REQUIRED WORK:
Each line in the entries below that holds the word "element" belongs in the answer.

TASK MATERIAL:
----

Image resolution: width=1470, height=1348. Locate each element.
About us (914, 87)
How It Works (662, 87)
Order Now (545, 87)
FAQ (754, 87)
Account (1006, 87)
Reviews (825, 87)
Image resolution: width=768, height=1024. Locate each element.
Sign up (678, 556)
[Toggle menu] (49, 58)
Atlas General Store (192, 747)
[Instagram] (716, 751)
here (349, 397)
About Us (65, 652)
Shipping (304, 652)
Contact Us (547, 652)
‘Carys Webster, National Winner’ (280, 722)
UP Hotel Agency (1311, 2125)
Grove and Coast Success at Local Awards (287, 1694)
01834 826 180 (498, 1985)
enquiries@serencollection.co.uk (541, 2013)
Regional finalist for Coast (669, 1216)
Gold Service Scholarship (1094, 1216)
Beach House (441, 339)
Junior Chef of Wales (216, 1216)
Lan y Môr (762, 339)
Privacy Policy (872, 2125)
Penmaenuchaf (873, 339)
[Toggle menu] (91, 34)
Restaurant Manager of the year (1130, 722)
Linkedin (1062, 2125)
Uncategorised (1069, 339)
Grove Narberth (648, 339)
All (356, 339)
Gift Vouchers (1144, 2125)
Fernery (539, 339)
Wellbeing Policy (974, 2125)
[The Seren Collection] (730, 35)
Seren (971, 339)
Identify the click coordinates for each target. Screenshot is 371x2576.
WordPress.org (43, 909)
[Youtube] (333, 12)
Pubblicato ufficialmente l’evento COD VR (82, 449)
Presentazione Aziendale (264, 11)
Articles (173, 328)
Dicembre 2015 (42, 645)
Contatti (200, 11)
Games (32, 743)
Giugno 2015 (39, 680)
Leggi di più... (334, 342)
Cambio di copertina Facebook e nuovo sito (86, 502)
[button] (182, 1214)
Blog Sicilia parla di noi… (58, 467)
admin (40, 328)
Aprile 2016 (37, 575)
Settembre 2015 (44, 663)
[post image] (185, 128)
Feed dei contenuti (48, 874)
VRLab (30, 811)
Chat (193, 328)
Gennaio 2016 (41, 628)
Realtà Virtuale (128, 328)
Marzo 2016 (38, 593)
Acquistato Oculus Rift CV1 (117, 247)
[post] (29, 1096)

----

ANSWER TO THE EXERCISE:
Image resolution: width=1470, height=1348. Locate each element.
Image resolution: width=768, height=1024. Locate each element.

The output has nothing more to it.